» DOCUMENT SECTION:
Soon all old fashioned record contracts morphed into some form of 'multiple rights' deal. And even though record companies and producers were often unequipped to provide any management, publishing, merchandising or touring services, they now demanded a piece of, and often complete control over everything. Even down to the clothes and hairstyle the artists were allowed or required to wear. And like "Hotel California," once an artist signed in, there was no way out, as evidenced in the recent legal struggles of Kesha and Brandy. In fact, even under an original pre-360 record contract, in 1993, Prince actually denied his slave identity, became The Artist Formally Known as Prince and replaced his signature with a symbol to break out... one of the 'Great Escapes' of the 20th Century.

Karma

Selling single songs was never viable. The profit was in album sales. And as I noted in my previous "What Happened To The Music," as the CD disappeared, so did old fashioned record companies, swallowed by entertainment conglomerates, creating '360 American Idol brands' not nurturing artists.

So where does this leave today's singer/songwriter/musician? Although pure 'music superstars' and old world record companies may be vanishing dinosaurs, expensive controlled radio play has been replaced with a free instant international internet network. Eliminating the need for Gordon Gekko facilitators of the past, the ears of the world are now open and accessible. Even without an industry infrastructure, perhaps today's artists are better off, in control of their own career, image, art, income and destiny.

» PROBLEM SET:
[1] Answer these questions using the passage on the music industry:
(a) In what year did Prince replace his signature with a symbol?
(b) Where was the profit, according to the passage, instead of in selling single songs?
(c) What has replaced expensive controlled radio play?
[2] Transcribe the passage on the music industry from "Soon all old" up to and including "the 20th Century.".

» MATERIAL PROVIDED:
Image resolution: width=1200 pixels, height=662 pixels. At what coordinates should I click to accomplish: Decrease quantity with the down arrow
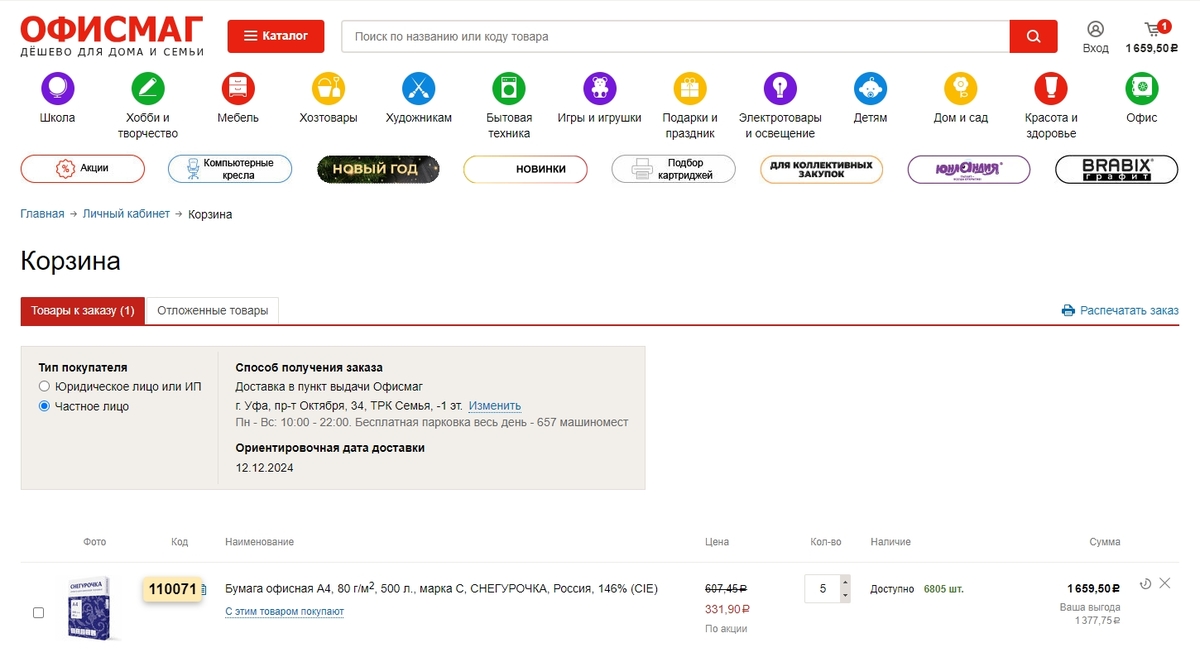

» SOLUTIONS BY TASK:
[1]
(a) 1993
(b) In album sales
(c) A free instant international internet network

[2]
Soon all old fashioned record contracts morphed into some form of 'multiple rights' deal. And even though record companies and producers were often unequipped to provide any management, publishing, merchandising or touring services, they now demanded a piece of, and often complete control over everything. Even down to the clothes and hairstyle the artists were allowed or required to wear. And like "Hotel California," once an artist signed in, there was no way out, as evidenced in the recent legal struggles of Kesha and Brandy. In fact, even under an original pre-360 record contract, in 1993, Prince actually denied his slave identity, became The Artist Formally Known as Prince and replaced his signature with a symbol to break out... one of the 'Great Escapes' of the 20th Century.